For them, just as it is for us today, we are meant to not read this story as a call to be faithful like Hosea. That’s not the point. As a prophet, Hosea’s mission is to call sinful people back to the Lord.
As unflattering as it sounds, we are to ask ourselves the uncomfortable question: how am I like Gomer? And that’s hard because Gomer is not a sympathetic character in this story. She is unfaithful, repeatedly and without apparent remorse. To read Hosea correctly is to sit with the uncomfortable recognition that this is us — and then to be humbled and amazed by the fact that her husband keeps coming back.
To fully appreciate what Jesus shows us about himself, we need to challenge ourselves to consider our own idols. While we may never use the word adultery for what we do, we need to call it for what it is. Whenever we turn to other sources to get what only God can provide — security in circumstances rather than in Him, approval from people rather than from Him, comfort in control rather than in His sovereignty—it is a form of adultery.
This is not a small drift. And our heavenly husband sees it.
Christ, Our Holy Husband
Not surprisingly, the story unfolds as we expect. Gomer leaves. And in Hosea 3, God tells the prophet to do something equally unthinkable: go find her and bring her back.
Just as before, Hosea obeys. He finds her and buys her back at the price of a common slave. She is already his wife, but out of love for God and for her he pays for what is already his.
Again, this is not to encourage us to be forgiving like Hosea. As before the point is to send a message: Israel, your Lord loves you, even if you have turned to other gods. Come back!
This is the gospel in marital form. Hosea does not go back to Gomer because she has improved. He goes back because of his promise.
Likewise, God's love for us is not a response to our behavior. It does not rise on our faithful days and fall on our faithless ones. It is a commitment grounded in His own character of steadfast love, mercy, and faithfulness.
The point is this: the success of this marriage does not depend on the bride's faithfulness. It depends entirely on the husband's.
But the unfaithfulness cannot simply be overlooked.

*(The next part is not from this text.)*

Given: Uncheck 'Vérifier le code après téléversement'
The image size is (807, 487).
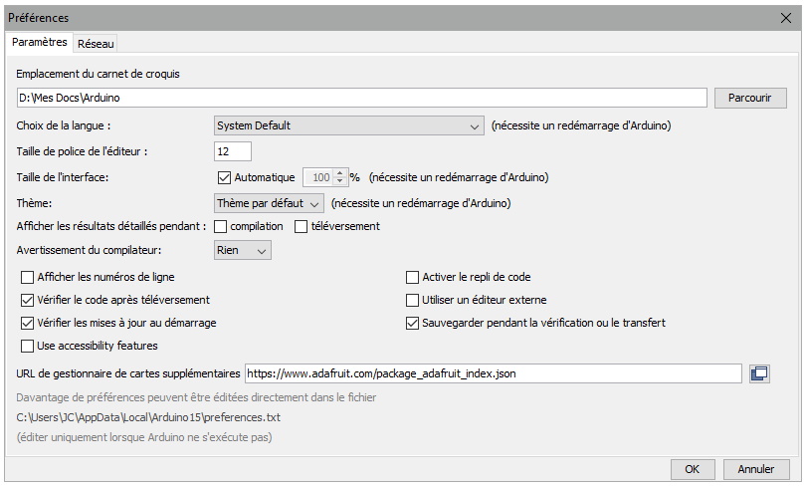Looking at the screenshot, I should tap(27, 300).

Because God is holy, the adultery must be addressed.
And here is where Hosea reaches its Christological center: God does not punish the bride. Instead, He pours the punishment out on the bridegroom, His Son, who bore the shame, drank the cup of judgment, and received no mercy so that his unfaithful bride might receive abundant mercy. He bought her back not at the price of silver but at the price of His own blood (1 Peter 1:18–19). He did all this—not because of what she will do in the future, but because of who He is and what He promised.
Christ bore what Gomer deserved. What we deserve. He went into the far country of our sin and bought us back. Though we are already His because he is our creator, He pays the ultimate price and buys us back anyway.
Our Eternal Bridegroom
But wait. This is not yet the end of the story. Hosea 2:14–23 gives us a vision of what is still coming. Our bridegroom is returning. Even now he is wooing His bride in the midst of this wilderness we now live in. When we are unfaithful, he speaks tenderly, seeking to restore us.
Though we are not fully back home with him yet, though we still struggle with the relentless temptation to drift to other lovers, He will still be faithful to us. Not because we deserve it but because he is 100% dedicated to his covenant promise.
Our wedding day is coming. Ephesians 5:27 describes the bride as she will be — glorious, without spot or wrinkle, holy and without fault. In Revelation 21:3, we will see God’s completed work in us (Phil. 1:6). At long last, He will have his heart’s desire: to dwell with His Bride and we with Him. This is the perfect marriage we have always longed for, finally and fully consummated.
So the question Hosea leaves us with is not whether God will be faithful. He has already answered that question at the cross. He has guaranteed the wedding will happen with his resurrection.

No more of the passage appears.